#### [Passage]
☆ ☆ ☆ ☆ ☆
By itself, no.  But it establishes that there *should* be a value there -
always.  The option of *not* providing useable alternative text still
remains, but that's a social issue, not a mechanical one - user agents
should be smart enough to have multiple ways of digesting and handling a
simple text string of alt="".  

The largest fear however is if the spec emerges that suggests that it's OK
to "sometimes" not provide alternative text, that the "sometimes" will
become open to interpretation, misusue and abuse (despite best intentions).
The HTML5 spec says "In certain rare cases, the image is simply a critical
part of the content, and there might even be no alternative text
available...In such cases, the alt attribute may be omitted."  However you
said you did not find "...it necessary to provide replacement text for all
those images. This would take too much time for little benefit."  AND ANNE,
THAT RIGHT THERE IS EXACTLY THE WHOLE POINT!  It became a subjective
decision, based on your opinion, rather than a pure-play technical reason.
Technically you *could* add alternative text to your slideshow images, you
just personally felt that it would take too long for little benefit.  It
need not happen.

What I am having the hardest time understanding however is *why* the HTML5
authors feel this (the option to have no alternative text) is important.
How can anyone justify it's benefit to accessibility?  I'm not arguing that
alt="" is right, but no alternative text at all is even "wronger", and using
scenarios such as Flickr, Photobucket and your image viewer only illustrate
the flaws in those tools - it still does not justify the fact that those
images *should* have some usable alternative text.

How can a group that wants to dismiss LONGDESC because it is flawed at the
same time condone authoring tools that are flawed and seek to write a SPEC
to forgive those flaws?

> 
> The scenario we're trying to solve is what's the best technical
> solution for everyone if you have these contraints:
> 
>    1. The user is not going to be bothered providing replacement text.
>       (Or any other metadata for that matter.)
☆ ☆ ☆ ☆ ☆
#### [Source excerpt]
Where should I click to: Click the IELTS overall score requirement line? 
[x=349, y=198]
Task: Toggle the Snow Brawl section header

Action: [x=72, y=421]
☆ ☆ ☆ ☆ ☆
#### [The task]
Reproduce the passage about alternative text between "The largest fear" and "need not happen.", inclusive. Rely only on the passage about alternative text.

#### [Expected answer]
The largest fear however is if the spec emerges that suggests that it's OK
to "sometimes" not provide alternative text, that the "sometimes" will
become open to interpretation, misusue and abuse (despite best intentions).
The HTML5 spec says "In certain rare cases, the image is simply a critical
part of the content, and there might even be no alternative text
available...In such cases, the alt attribute may be omitted."  However you
said you did not find "...it necessary to provide replacement text for all
those images. This would take too much time for little benefit."  AND ANNE,
THAT RIGHT THERE IS EXACTLY THE WHOLE POINT!  It became a subjective
decision, based on your opinion, rather than a pure-play technical reason.
Technically you *could* add alternative text to your slideshow images, you
just personally felt that it would take too long for little benefit.  It
need not happen.